I’m two classes into a class called Love and Logic. It’s changing my life. The principles are simple. Love builds relationship. Logic allows for natural consequences. It’s teaching me how to build up my kids, enjoy them, and allow natural consequences. This involves a lot of tongue biting, allowing them to own their problems and their lives! I’ve discovered I am a recovering helicopter parent; continually hovering. (nice!)
Particularly impacting me this week has been the notion of ignoring my children’s weaknesses and building their strengths. Ah, I don’t think I’ve been doing this!
Adult life doesn’t work that way. We concentrate on our strengths and find people around us to help shore up our weaknesses. We are encouraged to ask ourselves, “What am I good at?”. We take that one thing and we nurture it. We sometimes build a business around it. We make money with it. We contribute with it….very often on just one strength.

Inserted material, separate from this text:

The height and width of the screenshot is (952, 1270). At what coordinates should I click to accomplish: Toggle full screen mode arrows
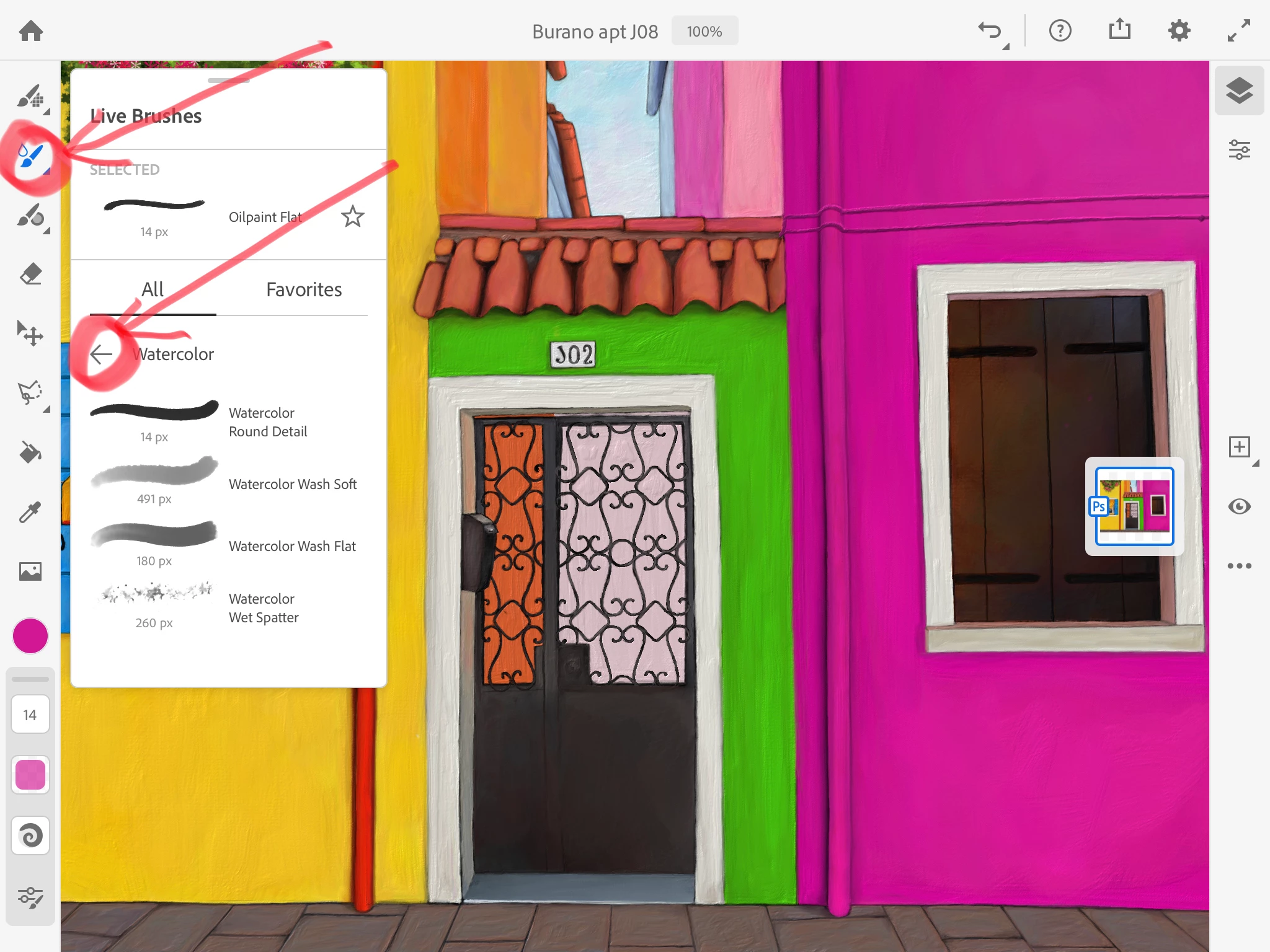(x=1238, y=31)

How do I emphasize the good? Love and Logic says to concentrate on praising the good and brush over the weakness. So…. Little Johnny brings home his week’s work and your are looking over it, you might say……“A in Math? Great! D in Science? Think that might improve? Ok!“ You do this and, get this part, nothing else is said. (Gulp!)
So I keep telling myself:
Reinforce the positive. Ignore the negative. No one is good at everything. Most people are good at just a couple things.

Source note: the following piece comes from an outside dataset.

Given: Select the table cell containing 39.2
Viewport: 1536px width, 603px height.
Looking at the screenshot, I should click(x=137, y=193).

If my son makes a bad grade can’t I lovingly reassure him that there will be other tests? If he habitually doesn’t study do I nag him or reassure him that 5th grade will be there again next year, allowing him to deal with the natural consequences of not studying! Or could I ask him, “What do you think about that?” or “What do you think you are going to do differently?” Toddlers walk at all different ages. But there is this norm for our kids to finish school in 12 years.
- Might it be more acceptable that some kids finish school in 10 years and some in 14 years?
- Do we care if Little Johnny walked at 9 months and Little David at 14 months?
- Can I change my mindset so I am helping my kids develop and celebrate what they are good at by concentrating on those things?
What if we asked “Why did you get this problem right?” instead of “Why did you get that problem wrong?” Love and Logic says that when you ask the first question and it’s a harder question to answer. It makes the child think. So maybe you give him options like…..
- You either cheated OR
- You tried hard OR
- You’re getting better in Math
If he chooses, “I tried hard.” then it’s branded on his subconscious mind. No matter how many times we say, “You do better when you try hard!” it will not stick the way it does when he says it. And if we are looking over graded papers several times a week always asking the same question then he’s repeating that week after week. What does he learn? If I try hard I do well.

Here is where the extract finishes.